Before 2016, there was uncertainty in the investment tax credit industry about the treatment of 50(d) income. While it was clear that the lessee (as opposed to the lessor) must include the 50(d) income, in the context of a lessee that was a partnership, practitioners disagreed as to whether the 50(d) income was a partnership item that was received by the partnership and allocated to the partners in the lessee (in which case the partners would increase their outside bases in the lessee by the amount of income allocated to them) or whether the 50(d) income was received outside of the partnership, i.e., at the partner level (in which case the partners would not be entitled to a basis increase). The question of whether 50(d) income was a partnership or a partner item was relevant both to the question of the amount of a partner’s basis in its partnership interest in lessee and thus the amount of gain or loss on sale of that partnership interest and to the question of how to account for unamortized 50(d) income on sale of the partnership interest.

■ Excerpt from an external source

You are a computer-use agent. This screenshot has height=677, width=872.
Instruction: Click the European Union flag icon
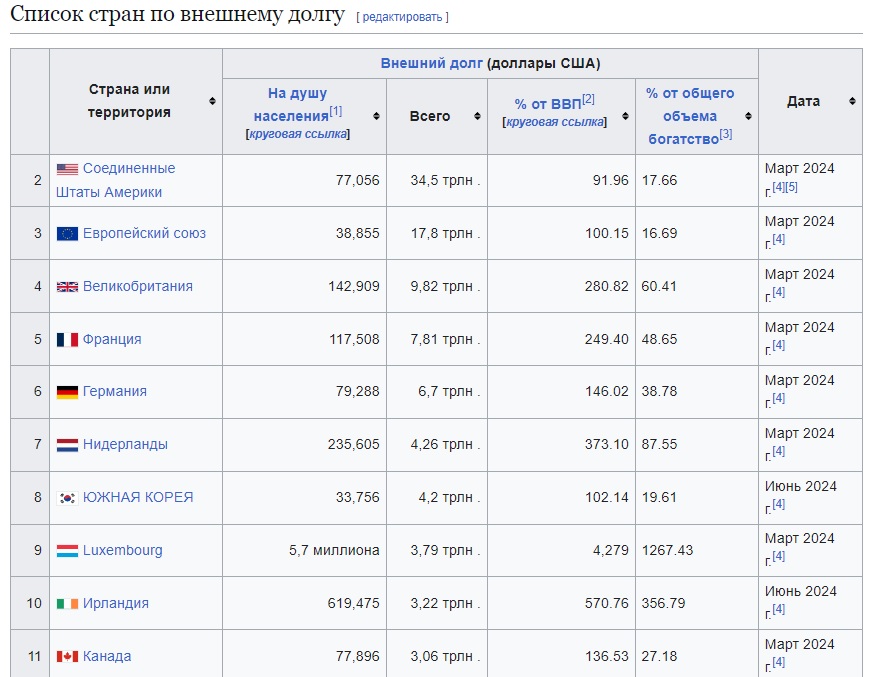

In regulations first proposed in 2016 (TD 9776) and then finalized in 2019 (TD 9872) (the IRC Section 50(d) regulations), Treasury answered both of these questions, stating that the 50(d) income was a partner item and not a partnership item and that the income thus stayed with the partner regardless of whether it remained a partner in the lessee. The logic of this treatment was that it was the investment credit property itself and not the investment credit that was allocated to partners in a partnership under Treas. Reg. Sections 1.704-1(b)(4)(ii) and 1.46-3(f).

The IRC Section 50(d) regulations refer to the “ultimate credit claimant,” requiring that in the partnership and S corporation context, the 50(d) income be recognized by the taxpayer that ultimately claimed the credits. In introducing this concept, the preamble to the 2016 proposed regulations states that “[t]he Treasury Department and the IRS believe that the burden of income inclusion should match the benefits of the allowable credit.” Applying this matching principle to the transfer of energy credits under IRC Section 6418 would seem to require that the transferee taxpayer (i.e., the party receiving the benefit of the allowable credit) bear the burden of the 50(d) income. However, this matching principle is in contrast to IRC Section 6418’s clear treatment of the IRC Section 50(c) basis reduction that is applicable in the single-tier structure, which requires that the basis reduction burden be borne by the eligible taxpayer even though the credits are claimed by the transferee taxpayer.

IRC Section 6418 applies to several credits, each of which has its own particular mechanics. Accordingly, some of IRC Section 6418’s general provisions do not appear to match neatly with the investment credit structure, particularly following the IRC Section 50(d) regulations. For instance, IRC Section 6418(c)(2) provides for an election to sell credits at the partnership level where property is held by a partnership. This provision seems at the very least inapplicable to the investment credit structures where each partner is treated as holding its share of investment credit property directly (and thus is entitled to the credits with respect to that property). While one hopes that future regulations will resolve ambiguities such as these, it is understandable that a broad provision such as IRC Section 6418 would not address every nuance applicable to every eligible credit. In that vein, if neither the IRC Section 50(c) basis reduction nor the IRC Section 50(d) income inclusion were addressed in the statutory text of IRC Section 6418, that would not seem unusual. However, the IRA’s failure to mention 50(d) income coupled with its inclusion of a specific provision on the treatment of the Section 50(c) basis reduction and the fact that this treatment arguably runs contrary to the principles of matching burdens and benefits contained in Sections 50(c) and 50(d) and articulated in the preamble to the IRC Section 50(d) regulations introduces uncertainty into the treatment of 50(d) income in the context of IRC Section 6418. Until this uncertainty is resolved, it will be difficult for parties to price the sale of energy credits in a pass-through structure.